Метод Юдсона может быть определен как алло-лингвистический мифопоэзис, то есть создание мифов как альтернативных, измененных состояний языкового сознания, как когнитивно-лингвистических галлюцинаций. В этой альтернативной языковой реальности дробятся и множатся мифологические значения всех хорошо известных понятий, в частности тех, что вынесены в названия глав. В то же время путь героя конструируется по устойчивым историческим и архетипическим моделям, как, например, модель Исхода: страдание, подобное пребыванию в рабстве; письмо как Моисеев способ обнаружения Бога как того, кто диктует текст Книги; свертывание рабского существования как апокалипсис (то есть, в изначальном смысле, откровение) и Исход; скитание по пустыне реальности, сопровождаемое распадением единства на несколько «колен» и написанием Книги как выражением свободы; спасение как обретение обетованной «новой земли и нового неба» (вселенского дерева), объединение колен в единое «царство» (миньян) с целью реализации духовной сверхзадачи. Это приключение героя может быть интерпретировано и как притча о строительстве, разрушении и восстановлении иудейского Храма, и как история страданий, смерти и воскрешения Христа, и как притча о современной истории европейского еврейства, сионизма и Холокоста.
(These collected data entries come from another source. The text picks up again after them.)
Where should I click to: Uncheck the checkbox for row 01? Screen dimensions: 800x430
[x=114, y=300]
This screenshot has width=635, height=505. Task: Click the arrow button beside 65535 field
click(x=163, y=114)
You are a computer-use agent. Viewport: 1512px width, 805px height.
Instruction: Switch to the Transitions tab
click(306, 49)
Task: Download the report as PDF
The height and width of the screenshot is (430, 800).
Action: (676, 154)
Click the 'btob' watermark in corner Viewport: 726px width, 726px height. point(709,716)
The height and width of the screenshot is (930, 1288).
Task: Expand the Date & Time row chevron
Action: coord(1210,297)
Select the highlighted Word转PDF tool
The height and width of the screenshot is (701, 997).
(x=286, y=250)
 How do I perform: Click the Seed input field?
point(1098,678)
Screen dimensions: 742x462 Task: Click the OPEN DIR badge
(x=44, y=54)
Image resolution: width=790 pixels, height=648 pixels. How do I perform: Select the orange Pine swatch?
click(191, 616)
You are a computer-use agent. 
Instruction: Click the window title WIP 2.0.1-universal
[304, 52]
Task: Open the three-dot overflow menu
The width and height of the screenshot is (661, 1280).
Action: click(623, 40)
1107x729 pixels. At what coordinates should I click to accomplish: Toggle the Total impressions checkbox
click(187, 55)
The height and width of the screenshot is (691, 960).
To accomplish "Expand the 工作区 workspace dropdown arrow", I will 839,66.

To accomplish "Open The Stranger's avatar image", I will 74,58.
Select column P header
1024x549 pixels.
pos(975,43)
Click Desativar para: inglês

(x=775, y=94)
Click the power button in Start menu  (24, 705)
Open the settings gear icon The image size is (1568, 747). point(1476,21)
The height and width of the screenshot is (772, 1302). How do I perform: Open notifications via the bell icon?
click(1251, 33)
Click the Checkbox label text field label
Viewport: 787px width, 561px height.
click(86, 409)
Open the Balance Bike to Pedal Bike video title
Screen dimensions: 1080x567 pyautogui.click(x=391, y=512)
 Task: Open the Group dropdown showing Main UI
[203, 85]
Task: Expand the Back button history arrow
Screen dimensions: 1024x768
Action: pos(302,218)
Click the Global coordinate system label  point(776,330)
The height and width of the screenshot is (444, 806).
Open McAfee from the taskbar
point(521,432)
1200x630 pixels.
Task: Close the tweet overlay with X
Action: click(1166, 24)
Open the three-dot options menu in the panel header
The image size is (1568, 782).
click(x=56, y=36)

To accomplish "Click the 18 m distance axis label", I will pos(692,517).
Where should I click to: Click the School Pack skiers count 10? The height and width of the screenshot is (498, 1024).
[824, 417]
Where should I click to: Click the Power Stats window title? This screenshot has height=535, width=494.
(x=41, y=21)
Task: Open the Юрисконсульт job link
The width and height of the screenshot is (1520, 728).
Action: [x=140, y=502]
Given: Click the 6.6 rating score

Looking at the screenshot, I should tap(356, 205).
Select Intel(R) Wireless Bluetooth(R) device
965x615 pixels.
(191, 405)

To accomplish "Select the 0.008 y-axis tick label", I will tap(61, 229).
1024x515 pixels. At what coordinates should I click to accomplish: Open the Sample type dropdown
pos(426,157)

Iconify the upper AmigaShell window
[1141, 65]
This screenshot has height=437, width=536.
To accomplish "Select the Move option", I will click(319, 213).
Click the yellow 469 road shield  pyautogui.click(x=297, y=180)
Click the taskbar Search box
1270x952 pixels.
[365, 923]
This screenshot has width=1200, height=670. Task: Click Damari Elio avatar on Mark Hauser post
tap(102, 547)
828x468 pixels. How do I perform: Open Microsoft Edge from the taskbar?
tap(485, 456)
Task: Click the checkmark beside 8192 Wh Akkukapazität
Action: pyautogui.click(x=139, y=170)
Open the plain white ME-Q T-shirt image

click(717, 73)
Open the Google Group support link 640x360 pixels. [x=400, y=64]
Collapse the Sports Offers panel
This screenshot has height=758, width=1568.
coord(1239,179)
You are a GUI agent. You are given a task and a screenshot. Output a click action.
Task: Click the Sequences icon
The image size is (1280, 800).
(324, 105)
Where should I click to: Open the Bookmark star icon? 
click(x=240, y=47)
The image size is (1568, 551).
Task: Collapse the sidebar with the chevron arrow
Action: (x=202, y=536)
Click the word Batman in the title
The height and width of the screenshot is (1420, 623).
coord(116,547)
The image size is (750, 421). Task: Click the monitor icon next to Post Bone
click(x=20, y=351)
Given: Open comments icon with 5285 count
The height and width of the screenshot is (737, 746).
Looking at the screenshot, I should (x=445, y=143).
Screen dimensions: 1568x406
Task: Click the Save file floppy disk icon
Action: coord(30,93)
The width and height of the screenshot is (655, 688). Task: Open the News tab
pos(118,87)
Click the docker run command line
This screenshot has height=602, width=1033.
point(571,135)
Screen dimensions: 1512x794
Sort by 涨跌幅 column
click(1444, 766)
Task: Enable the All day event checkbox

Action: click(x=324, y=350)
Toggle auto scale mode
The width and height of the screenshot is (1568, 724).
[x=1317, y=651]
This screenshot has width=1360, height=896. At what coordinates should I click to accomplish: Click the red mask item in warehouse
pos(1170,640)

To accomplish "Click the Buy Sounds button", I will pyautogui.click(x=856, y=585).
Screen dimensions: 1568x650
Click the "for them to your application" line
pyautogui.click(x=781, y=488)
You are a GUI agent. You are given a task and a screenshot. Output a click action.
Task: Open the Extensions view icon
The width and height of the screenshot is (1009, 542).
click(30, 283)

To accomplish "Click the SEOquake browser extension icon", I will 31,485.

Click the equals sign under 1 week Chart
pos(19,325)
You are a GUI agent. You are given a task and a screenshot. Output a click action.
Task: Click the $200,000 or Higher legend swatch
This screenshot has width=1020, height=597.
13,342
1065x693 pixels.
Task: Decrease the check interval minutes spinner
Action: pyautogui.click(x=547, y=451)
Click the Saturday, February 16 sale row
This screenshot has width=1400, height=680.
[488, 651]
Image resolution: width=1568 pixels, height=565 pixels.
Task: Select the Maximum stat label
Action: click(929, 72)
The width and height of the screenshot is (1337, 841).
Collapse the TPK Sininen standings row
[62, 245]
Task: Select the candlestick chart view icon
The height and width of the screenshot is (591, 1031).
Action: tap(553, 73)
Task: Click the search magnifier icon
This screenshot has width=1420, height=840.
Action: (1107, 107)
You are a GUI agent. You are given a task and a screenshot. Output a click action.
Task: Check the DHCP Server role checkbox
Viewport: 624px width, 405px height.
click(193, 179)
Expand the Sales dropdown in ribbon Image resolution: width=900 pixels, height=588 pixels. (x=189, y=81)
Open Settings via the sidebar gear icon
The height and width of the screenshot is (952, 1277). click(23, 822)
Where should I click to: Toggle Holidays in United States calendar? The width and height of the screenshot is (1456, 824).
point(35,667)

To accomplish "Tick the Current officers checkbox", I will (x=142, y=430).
Во внешнем тематическом плане можно выделить в романе три основные линии: (1) эмиграция, (2) местные реалии (как еврейские, так и арабские) и (3) воспоминания о стране исхода («страна Рос», на языке романа). На этом, достаточно очевидном и ожидаемом фоне выделяется одна дискурсивная линия, прошивающая, хотя и не объединяющая, все другие — Холокост. Текст Холокоста менее эксплицитен, чем другие, он скрыт в риторических фигурах— в звуках, игре слов, аллюзиях и ассоциациях. Большая их часть сосредоточена в главе «Свертывание», чем конструируется настоятельная, хотя и не подтверждаемая фактами, аналогия между событиями романа и Холокостом: «Присоединились к Шестиконечности с шестью нулями» [Юдсон: 172]. В некоторых случаях можно указать на сквозной мотив, как например, символ пепла: в первой главе — «Траур иудейский — яйца посыпаем пеплом» [там же: 41], «“бежать, горестно лупя себя по голове” (пепел стучит-посыпает)» [там же: 75]; во второй — «Чего там — не возжелай, не укради… Над “не”! Пепел Васьки стучит в твоё сердце!» [там же: 137]; в третьей — «Чуть не забыл — а побивание пеплом, тоже в строку» [там же: 205], «Эй, сверни бумажку с написанным в узкий свиток! Ай, засунь бумажку в фляжку! Ой, зарой фляжку поглубже в пепел» [там же: 247]; в четвертой — «Набат баталии — пепелище бастилий» [там же: 361] (в пятой главе этот мотив явно не наблюдается). Текст Холокоста звучит и в названии Холов, существ-машин из четвертой главы, обитающих в сети, имеющей вид желтой Звезды Давида (название «Хол» имеет и другие значения: от русского холоп, холуй, а также профан — от ивритского «холь»). Основной топос первых двух глав, жилище Еноха, его чулан, описан как «очаг, нарисованный на обороте старого холста времен Холокоста» [там же: 13]. Приведу ключевой фрагмент в аналогии между Свертыванием и Холокостом:
Забрав с собой вперемешку машинки и погремушки, мотоциклетки-коляски и лисапеды-самокаты, водострельные волыны да пластмассовые «пушки», задали драла унд дранга из песочницы-эрец! Циклическое повторение заката рукавов, гансгретельцайт, рефрен Холострофы… Сидай опять в гетто, читай словарь хеттов… Пошли по шляху-дереху до хаты, крытой дранкой, як волы на убой-шхиту — эх, пропадай моя телега! Безвозвратно — ох, узь одноколейки! [там же: 258].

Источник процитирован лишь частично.